One program's experience...

This week we heard about one institution’s experience — and honestly, we were pleasantly surprised.

They ran VEMS with medical students focused on the first 10 minutes of managing unwell paediatric patients. And, apparently, students didn’t miss a beat.

Within seconds they were clearly in the zone.

They were initiating management, discussing differentials, communicating with each other, assigning roles, escalating concerns… and perhaps most surprisingly, they were even comforting the 2D children.

Hearing about this unfold reminded us that immersion is complicated. It doesn’t simply come from realism or technology. It comes from giving learners enough cues, enough psychological safety, and enough opportunity to engage with meaningful problems.

A bridge between worlds?

The student feedback was perhaps even more interesting. One student said:

“It allowed for a bridge to the hospital.”

Students described how VEMS allowed them to focus on what to do rather than becoming overwhelmed by how to do it. They could practice thinking, communication, prioritisation, and teamwork before adding the complexity of real clinical environments.

Several reflected that by practicing the cognitive work now, their brains would be primed for when they reached clinical environments — allowing them to focus more on the practicalities rather than figuring out what comes next.

Maybe simulation doesn’t always need to replicate practice perfectly. Maybe sometimes it simply needs to create bridges.

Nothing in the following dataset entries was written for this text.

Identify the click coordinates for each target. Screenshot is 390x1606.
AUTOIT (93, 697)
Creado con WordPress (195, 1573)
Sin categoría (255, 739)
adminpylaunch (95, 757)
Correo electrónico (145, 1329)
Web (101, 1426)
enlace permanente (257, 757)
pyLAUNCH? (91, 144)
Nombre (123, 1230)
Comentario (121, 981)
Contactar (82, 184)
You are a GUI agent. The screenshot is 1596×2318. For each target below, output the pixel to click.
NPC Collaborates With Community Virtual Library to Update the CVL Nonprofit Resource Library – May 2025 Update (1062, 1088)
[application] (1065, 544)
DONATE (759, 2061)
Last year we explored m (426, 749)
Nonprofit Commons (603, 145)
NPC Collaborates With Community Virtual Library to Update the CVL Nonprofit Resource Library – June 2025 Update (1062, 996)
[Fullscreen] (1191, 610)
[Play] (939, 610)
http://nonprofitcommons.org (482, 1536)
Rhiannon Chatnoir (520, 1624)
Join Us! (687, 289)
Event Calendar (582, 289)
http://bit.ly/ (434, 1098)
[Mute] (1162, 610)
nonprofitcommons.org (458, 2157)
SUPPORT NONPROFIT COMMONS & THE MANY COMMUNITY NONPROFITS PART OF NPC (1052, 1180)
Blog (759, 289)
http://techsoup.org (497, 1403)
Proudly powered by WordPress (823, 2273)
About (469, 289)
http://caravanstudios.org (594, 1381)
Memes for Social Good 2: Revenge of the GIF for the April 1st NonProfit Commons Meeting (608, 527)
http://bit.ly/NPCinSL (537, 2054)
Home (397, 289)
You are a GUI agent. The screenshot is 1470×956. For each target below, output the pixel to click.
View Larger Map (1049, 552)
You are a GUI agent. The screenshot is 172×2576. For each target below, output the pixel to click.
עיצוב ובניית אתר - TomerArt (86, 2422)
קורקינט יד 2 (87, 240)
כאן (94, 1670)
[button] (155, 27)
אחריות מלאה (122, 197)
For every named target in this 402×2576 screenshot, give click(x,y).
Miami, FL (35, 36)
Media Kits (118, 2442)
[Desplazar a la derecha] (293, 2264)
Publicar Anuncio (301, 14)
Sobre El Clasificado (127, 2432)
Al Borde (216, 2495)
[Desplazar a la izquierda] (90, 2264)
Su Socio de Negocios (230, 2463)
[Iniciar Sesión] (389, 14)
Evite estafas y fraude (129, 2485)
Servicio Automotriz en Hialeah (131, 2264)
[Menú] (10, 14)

Simple Tips for Facilitating VEMS With Medical Students

1. Consider using an in-scenario coach
Having a senior nurse or doctor in the room who can gently guide learners in real time helps maintain momentum and prevents teams getting stuck.

2. Get the context right
This group clearly established scenarios where senior help had already been called and was on the way, while nursing staff needed immediate assistance. This gave students permission to dive in without worrying they were expected to manage everything alone.

3. Demonstrate how to interact with VEMS immediately
Spend the first few seconds of the scenario interacting with the patient and showing learners how to interact. Some role modelling of immersion goes a long way. Incorporating simulated parents is another way to model how to interact in real-time.

4. Make sure there is enough to do
Choose scenarios that require more than diagnosis. Students should need to initiate management, use protocols, access resources, communicate, and actively do things rather than simply discuss them. For example this program designed scenarios related to paediatric sepsis and severe asthma.

So, we’ve been curious whether medical students could simulate with 2D patients. Turns out simple tools, motivated learners, realistic challenges, and thoughtful facilitation can create remarkably powerful bridges into clinical practice.